His kids are just fine because they are males.  I hope that the father can get them the hell out of there before they grow up to be jihadi...

SAURON

The mother was born in Chicago.  She has Egyptian citizenship because her father was born in Cairo.  Ironically, my sons could live in Egypt for 100 years and never be citizens.  You father must be born there for a male to have any Egyptian rights or citizenship.
The mother was a hard-core smoking, fighting, cursing alcoholic.  She said she would die before even visiting Egypt...hated the culture and her family.  I guess several million dollars changed her mind.

StPaulieGirl

Wow, no kidding?  I'm used to seeing images of beaten down, subservient chattel wrapped in burkhas.  
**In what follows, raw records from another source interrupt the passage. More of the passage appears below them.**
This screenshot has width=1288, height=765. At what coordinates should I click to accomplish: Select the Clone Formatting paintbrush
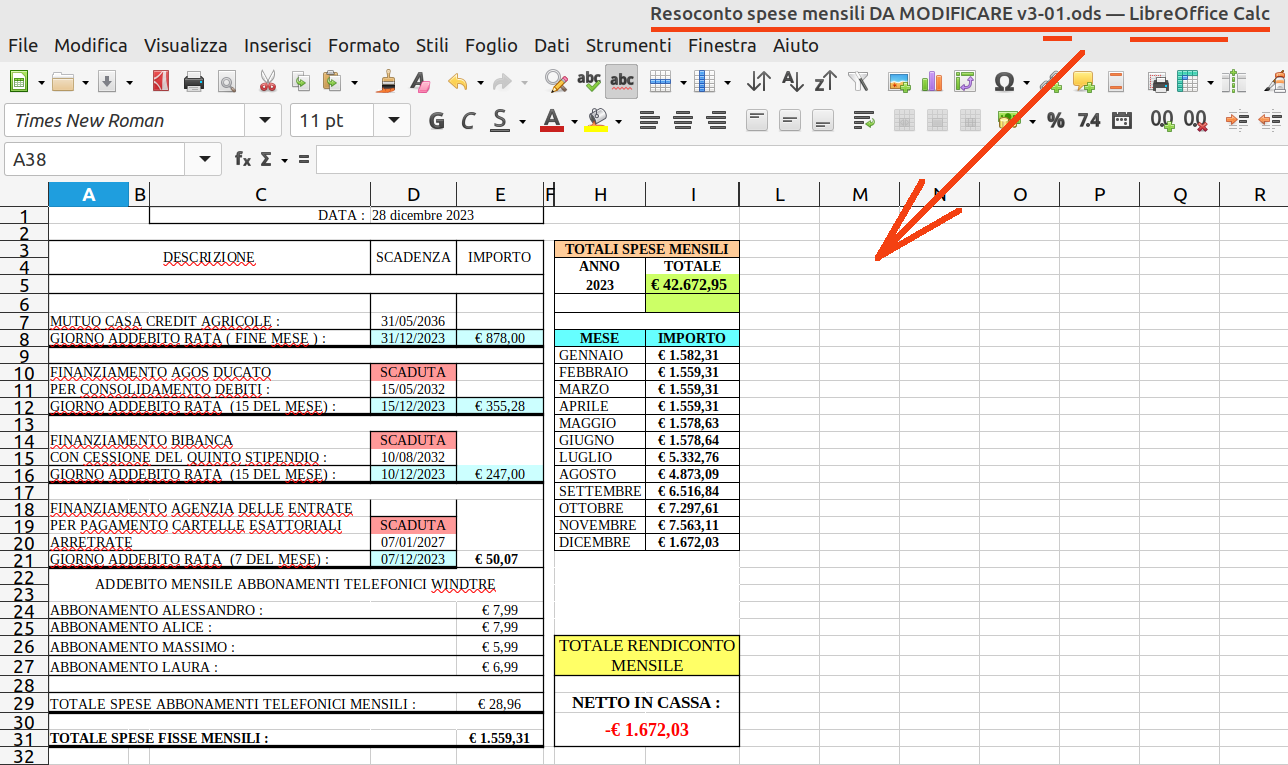tap(388, 82)
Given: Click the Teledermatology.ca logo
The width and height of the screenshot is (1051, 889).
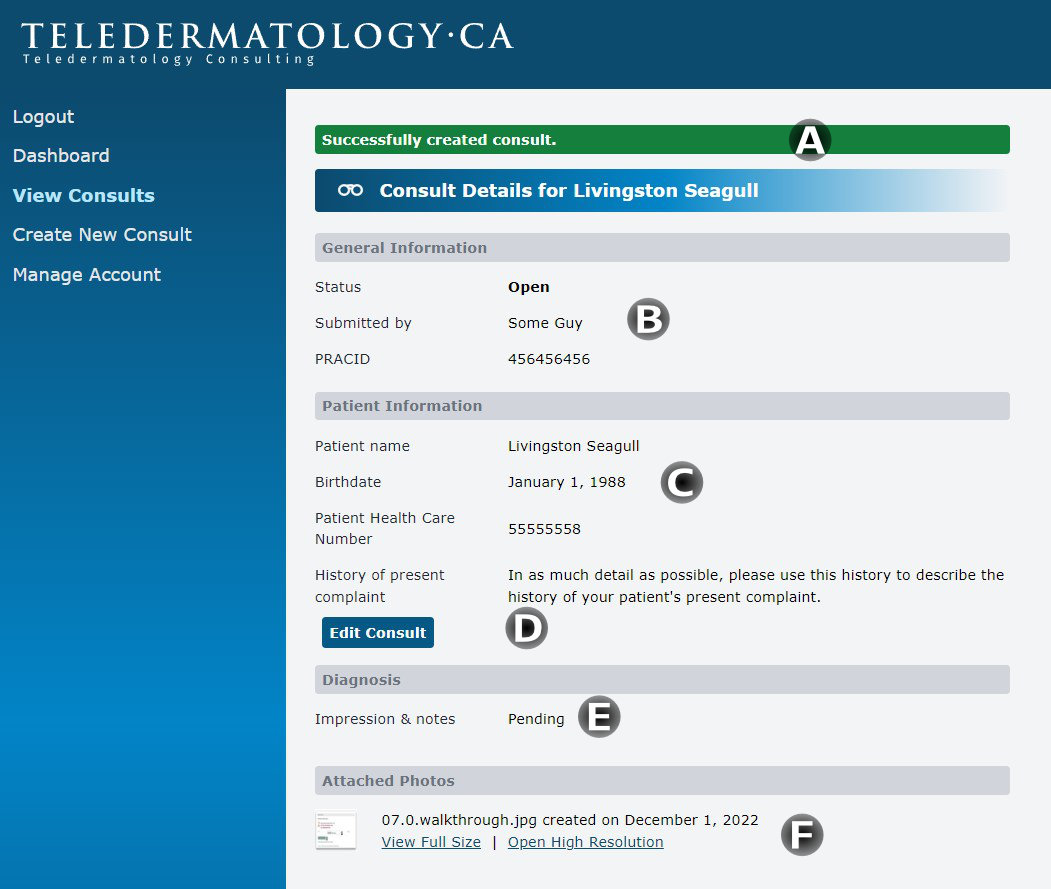Looking at the screenshot, I should (x=267, y=42).
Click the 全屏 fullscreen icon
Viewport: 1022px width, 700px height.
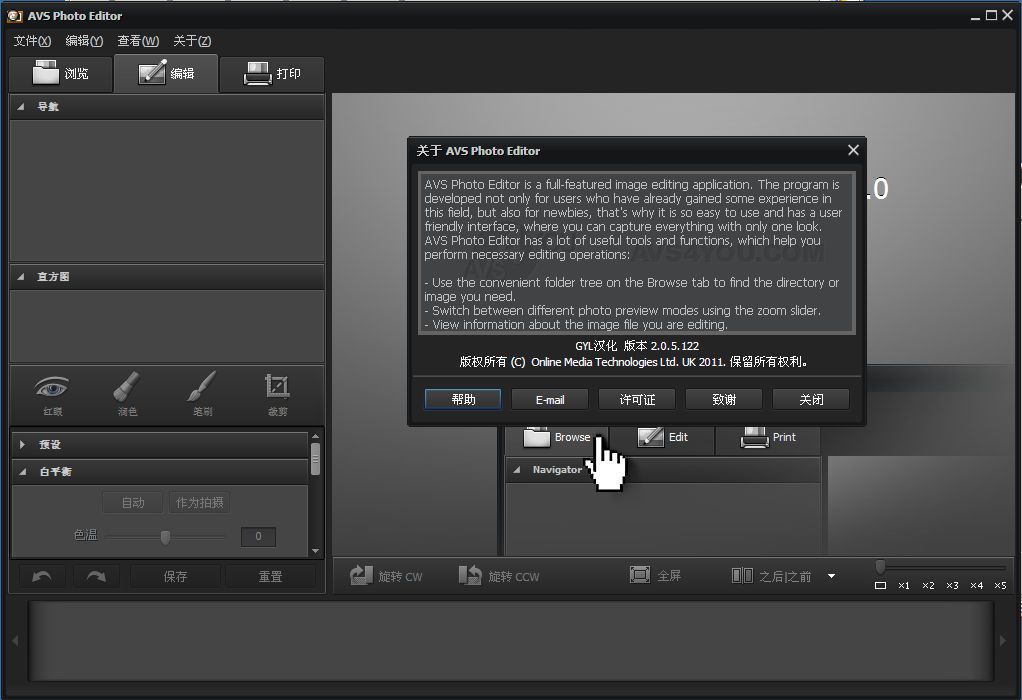click(640, 575)
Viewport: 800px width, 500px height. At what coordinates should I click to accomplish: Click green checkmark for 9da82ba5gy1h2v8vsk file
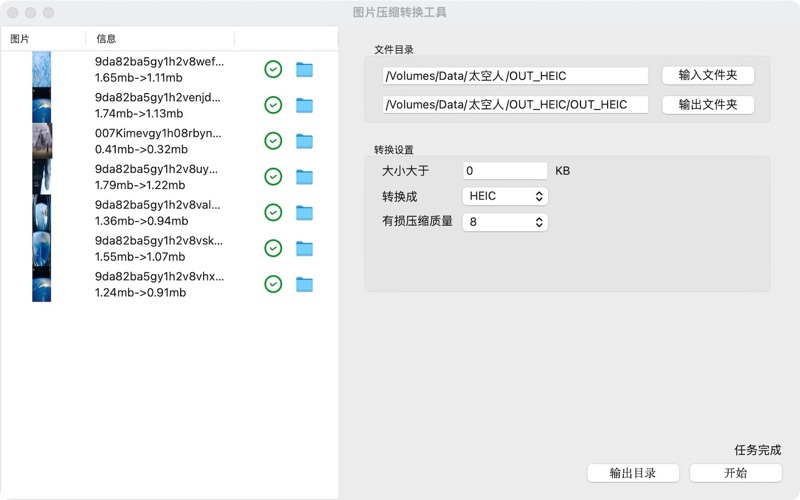pyautogui.click(x=273, y=248)
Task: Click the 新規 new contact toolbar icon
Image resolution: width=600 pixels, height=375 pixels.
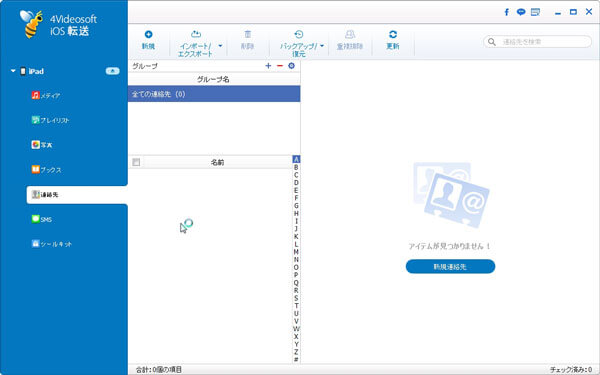Action: [148, 34]
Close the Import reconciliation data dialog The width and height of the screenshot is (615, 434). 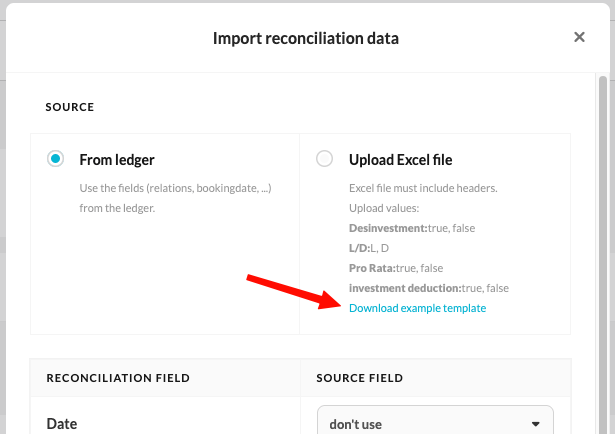click(579, 37)

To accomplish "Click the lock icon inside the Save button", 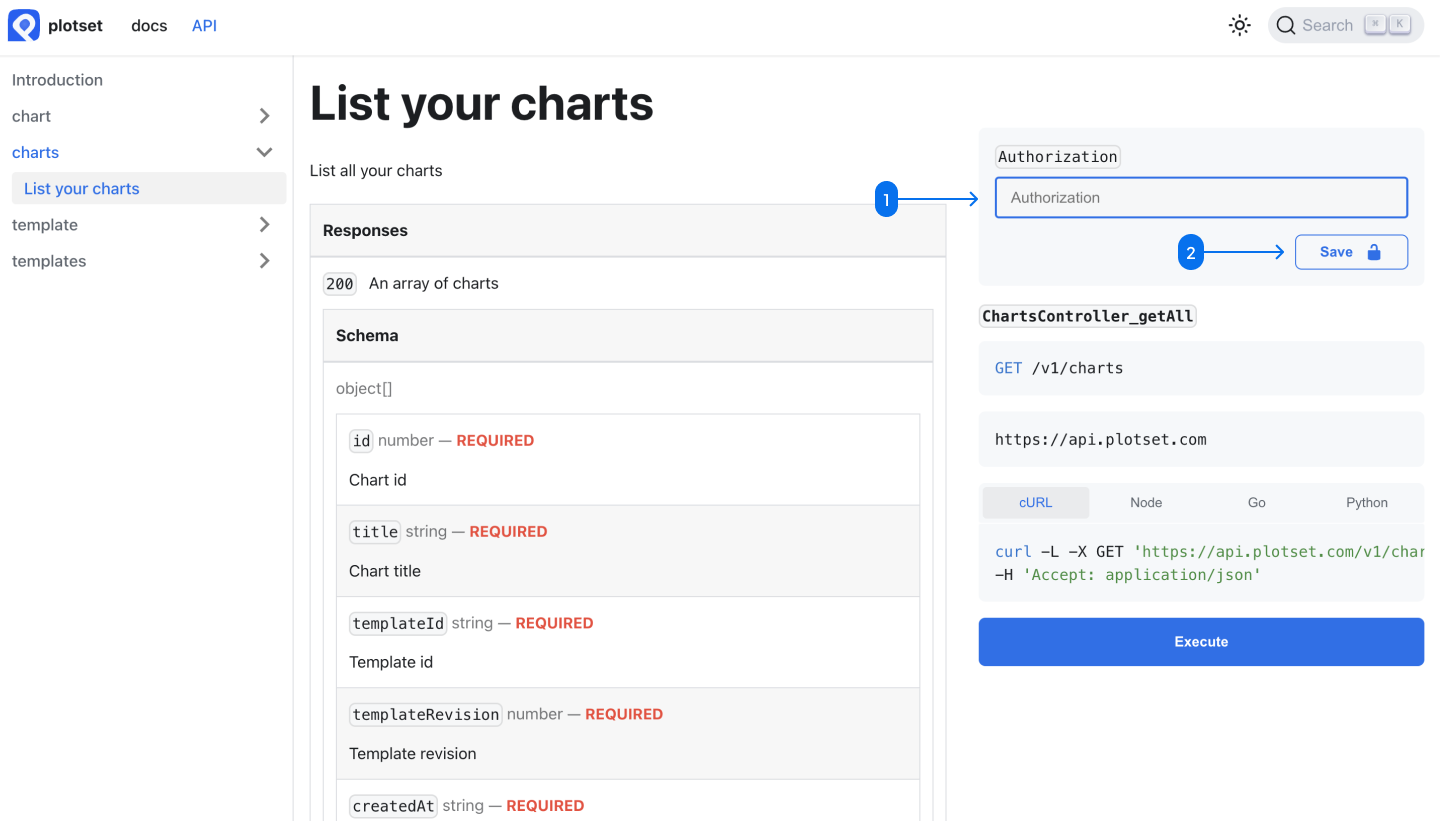I will [1374, 251].
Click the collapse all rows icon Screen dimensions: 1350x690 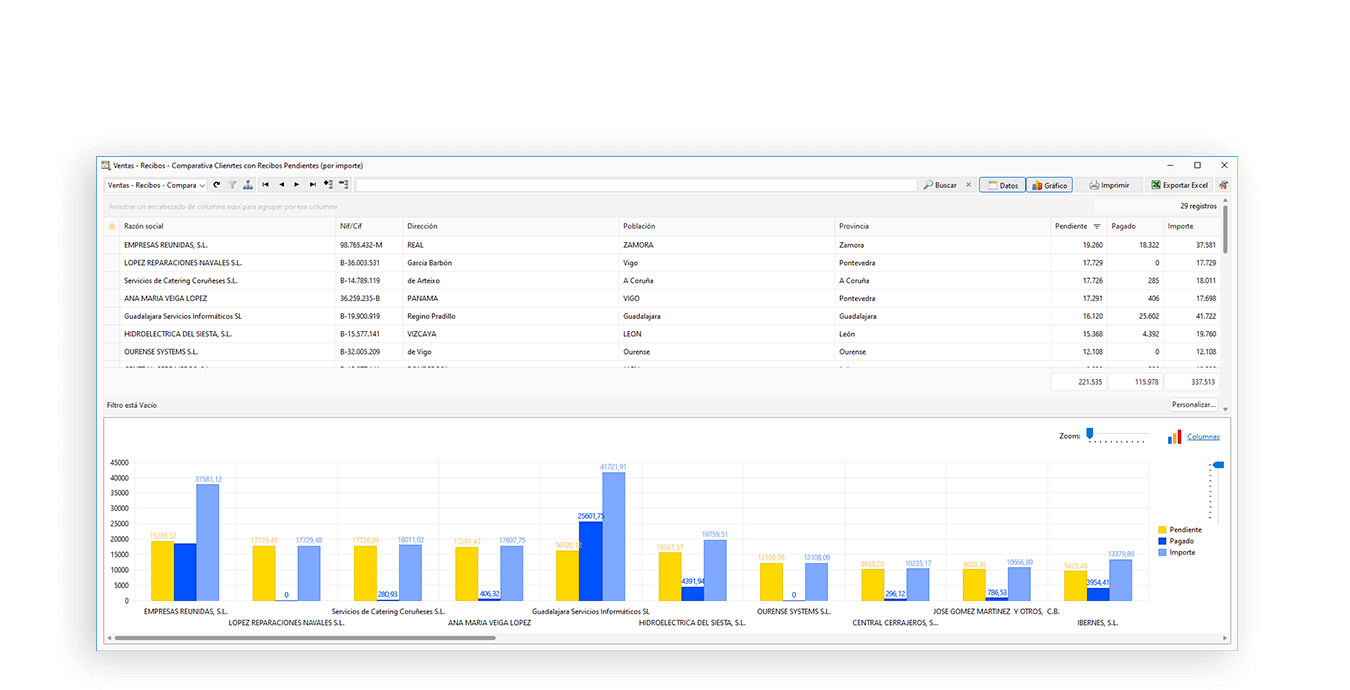[344, 185]
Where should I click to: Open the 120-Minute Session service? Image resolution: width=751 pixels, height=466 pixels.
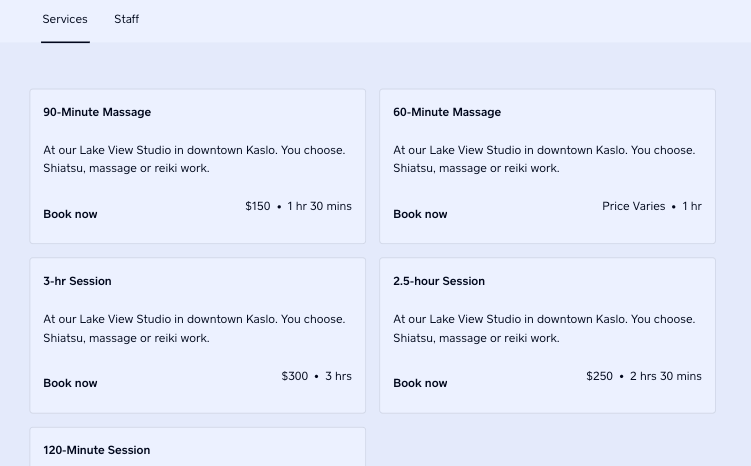(97, 450)
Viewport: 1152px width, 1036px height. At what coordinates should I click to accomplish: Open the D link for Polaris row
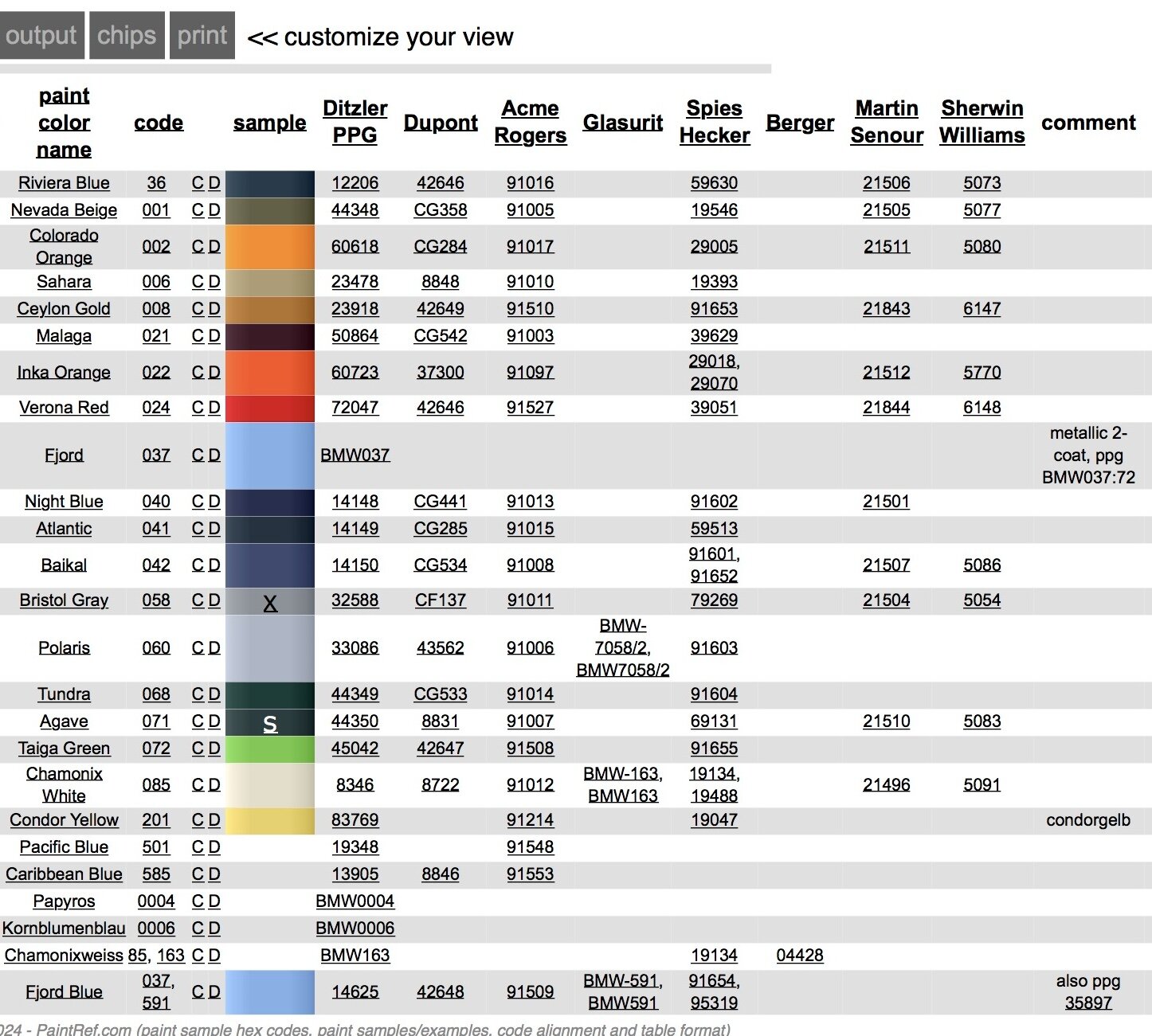[x=214, y=648]
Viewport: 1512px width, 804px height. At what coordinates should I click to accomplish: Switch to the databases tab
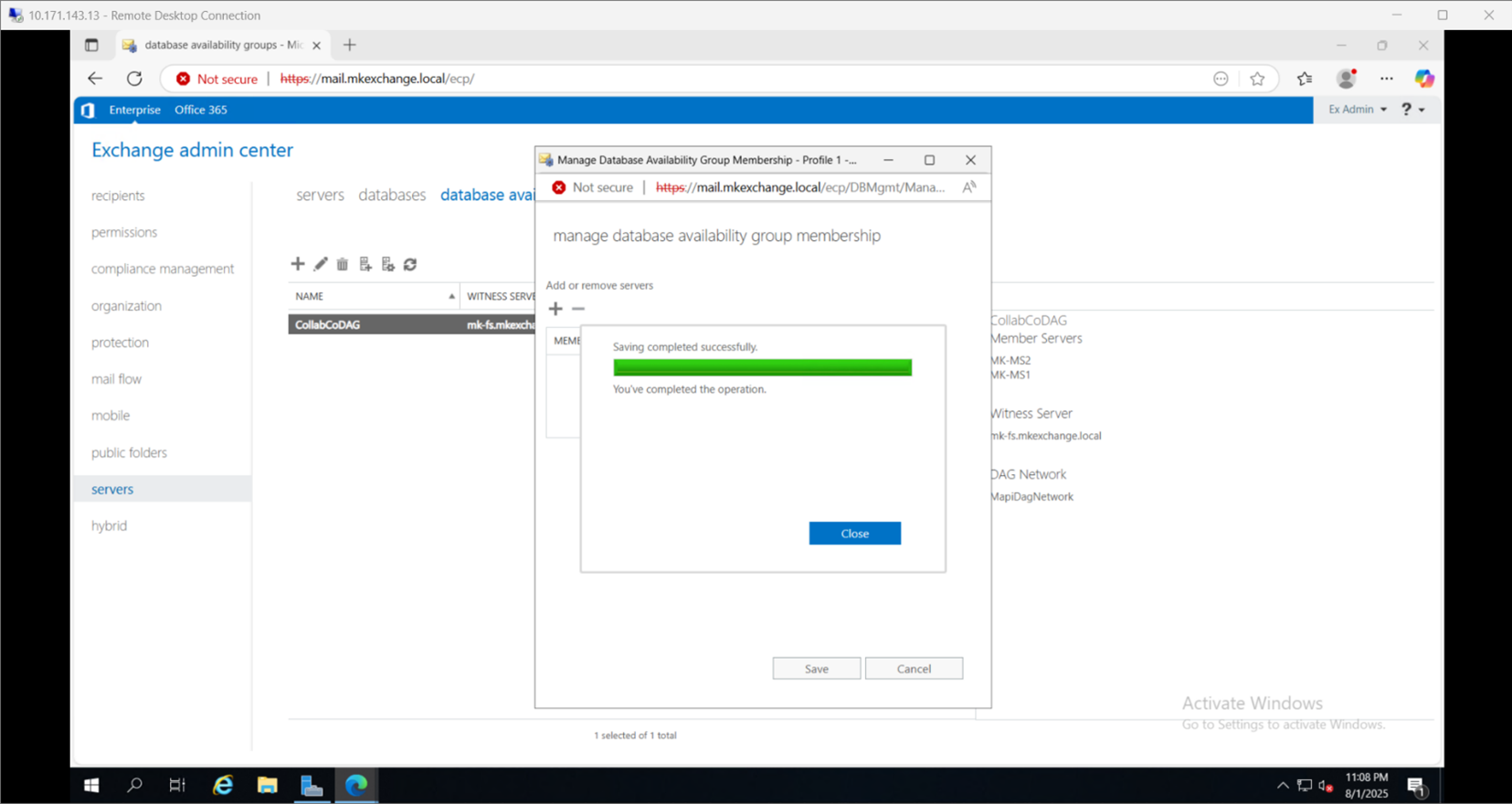(x=392, y=195)
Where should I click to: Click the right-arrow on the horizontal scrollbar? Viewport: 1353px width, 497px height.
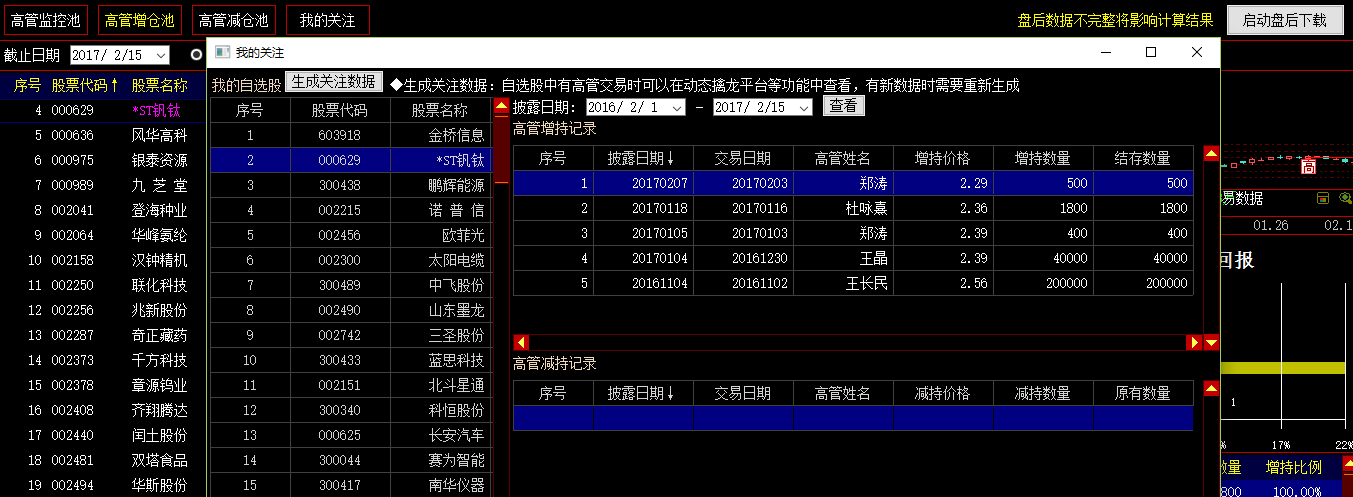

I didn't know about the citizenship requirements for Egypt, but you can be sure that she isn't smoking, cussing, fighting or drinking over there.  If you are Muslim, you cannot escape your family.  I've heard tales of women being kidnapped and sent back.  I've also read accounts where women escape, only to be tracked down by their own relatives and slaughtered.

Is this woman still alive?  By your description, she's commited several "honor crimes".  If she's been killed, that man will probably never hear from his kids again.

SAURON

I am 'that man'.
She was taken back to Egypt when she was 13 and her family returned there.  From letters her sisters wrote, she 'Escaped' at age 19 through Austria back to the U.S. and never went back to Egypt.
I met her when she was 26 and we married and had Adam and Jason.
Evenetually the State Family Law Division and the Dept of Social Services forced me to remove her and take custody of the older boy.
Our final divorce was scheduled on 09/11/01.  Her mother took her and the boys to Egypt 2 weeks before the attacks.
One email from a sister reminds her there is not much time for them to get out of America.  I do not know if Dahlia meant the divorce, or the 09/11 attacks...

StPaulieGirl

Just damn.  I didn't know it was your personal experience.   I am truly sorry about your situation.

9/11...I'm starting to wonder how many people actually knew we were going to get hit???  Al Gore and Bill Clinton were out of the country at the time.

The Middle East is full of the most corrupt, two faced bastards.  You need mercenaries.  They can't bs a sword or a machine gun when a disinterested party is holding it over their heads.  Good luck to you, and let us know how things are going.